= Virtual office =

Workspace service

A virtual office is part of the flexible workspace industry that provides businesses with any combination of services, space and/or technology, without those businesses bearing the capital expenses of owning or leasing a traditional office.

A virtual office can be used by entrepreneurs, freelancers, and small businesses that do not need or cannot afford a traditional office space. It can also be used by larger companies that want to establish a presence in a specific location without committing to a long-term lease.

Some virtual office providers offer additional services such as meeting room rentals, administrative support, and live receptionist services. These services are usually provided remotely, but also some virtual office providers have a physical office space where clients can have access to these services. This can be an attractive option for businesses that want to project a professional image without the cost of a full-time office.

Virtual office services started in the 1960s as serviced offices and have evolved with technology to include a wide variety of personnel, physical space, digital storage and communication services.
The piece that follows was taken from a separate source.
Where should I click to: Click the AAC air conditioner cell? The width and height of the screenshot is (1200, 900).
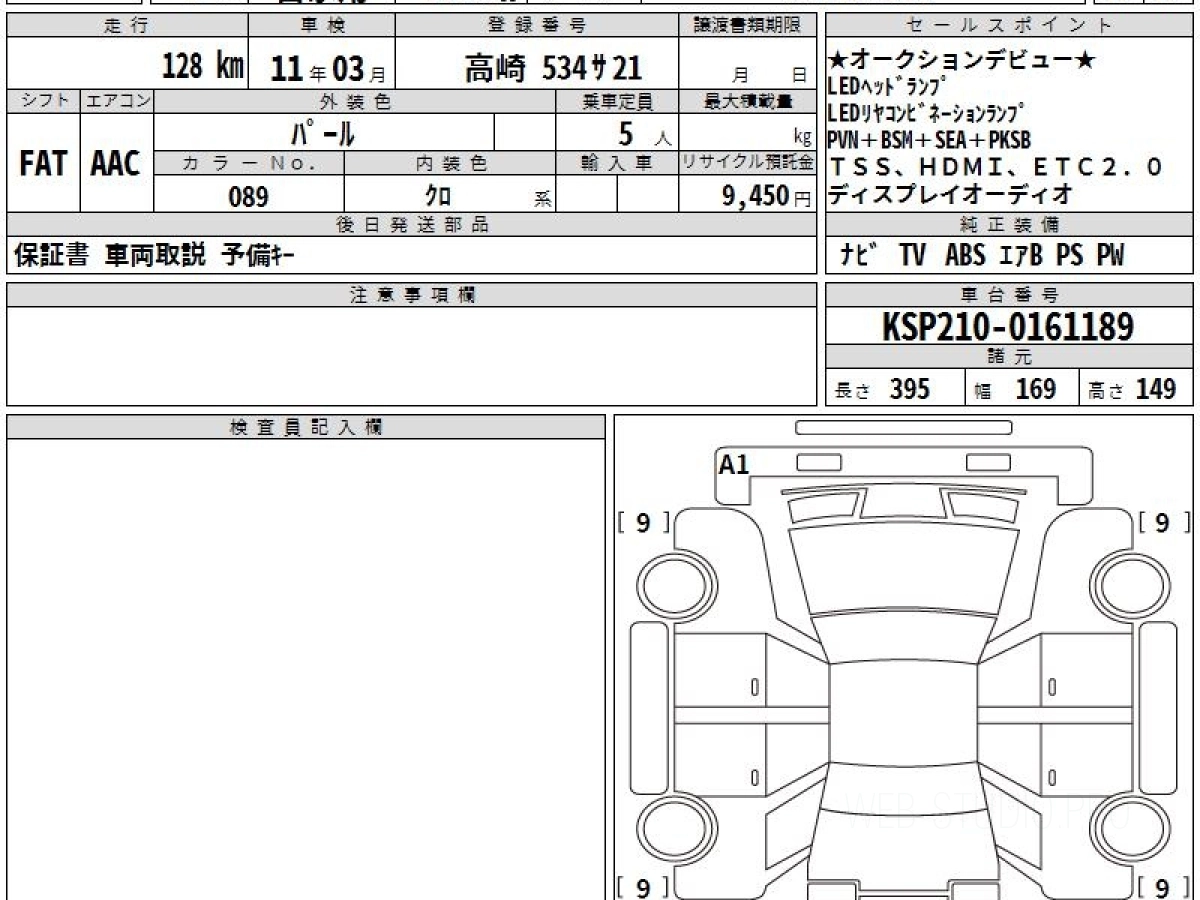tap(116, 164)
Customers pay a contract fee for these services which may be offered à la carte, as packages or membership subscription. The concept is popular with companies of all sizes, including self-employed entrepreneurs. One of the primary allures of the virtual office is the flexibility it offers for employees and freelancers to work from a satellite office, home office, remote location or even on-the-go via a mobile device. At the same time, a company can offer its clients and employees a stable home office with access to amenities such as receptionist, conference rooms, desk space, mailboxes, printing and faxing at a permanent address, which are owned and maintained by the virtual office provider or a third party.

In 2021, a number of companies set out to fix the challenges of virtual meetings. This led to the appearance of virtual office software. When referring to a company having a virtual office, this no longer refers to a standard set of business services. Rather a virtual space for employees to gather and perform business-related activities.
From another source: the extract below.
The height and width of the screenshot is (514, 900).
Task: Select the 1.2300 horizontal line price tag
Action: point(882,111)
Virtual office providers may also include digital capital such as cloud storage, web hosting, email and other web-based applications.
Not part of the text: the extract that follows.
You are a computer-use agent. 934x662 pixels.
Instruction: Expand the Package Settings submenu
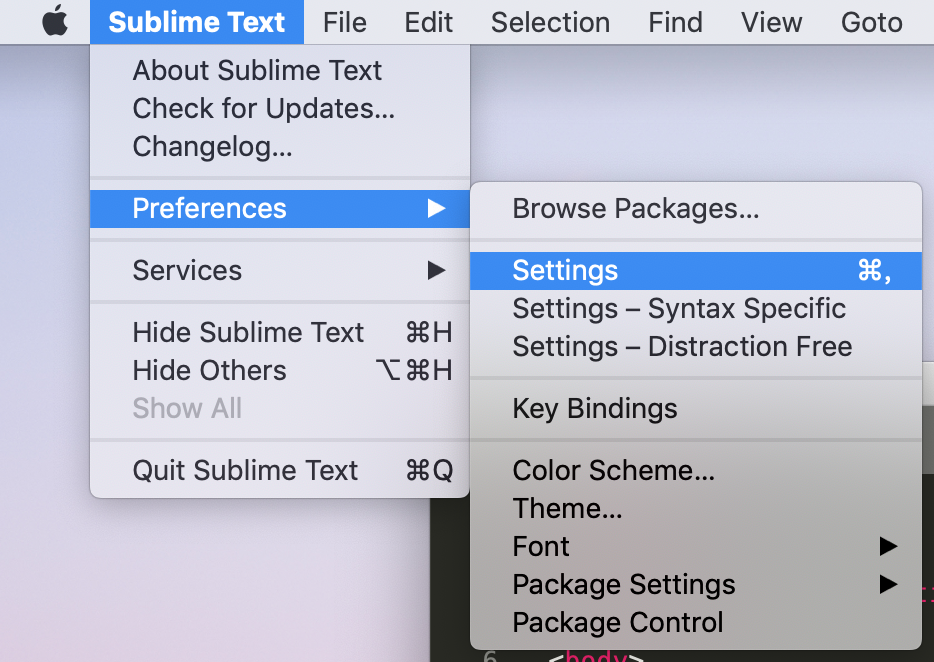pos(623,584)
Also, according to the research, the attitudes and policies of employers in the virtual platform affect their employees' personal lives and productivity. Employees will be more productive if they believe their company trusts them, recognizes them, cares about them, and receives the proper training (including online processes, etc.), project management, and support to perform their tasks productively. When employees don't have to spend time, money, or resources on transportation between home and work, it positively impacts employee productivity. That is why it became necessary to create an appropriate software environment to ensure these processes' functioning.

== History ==
The virtual office concept is an evolution of the traditional executive suite. As an executive suite, lease became increasingly impractical for certain types and stages of business, it naturally opened the door to a virtual office concept.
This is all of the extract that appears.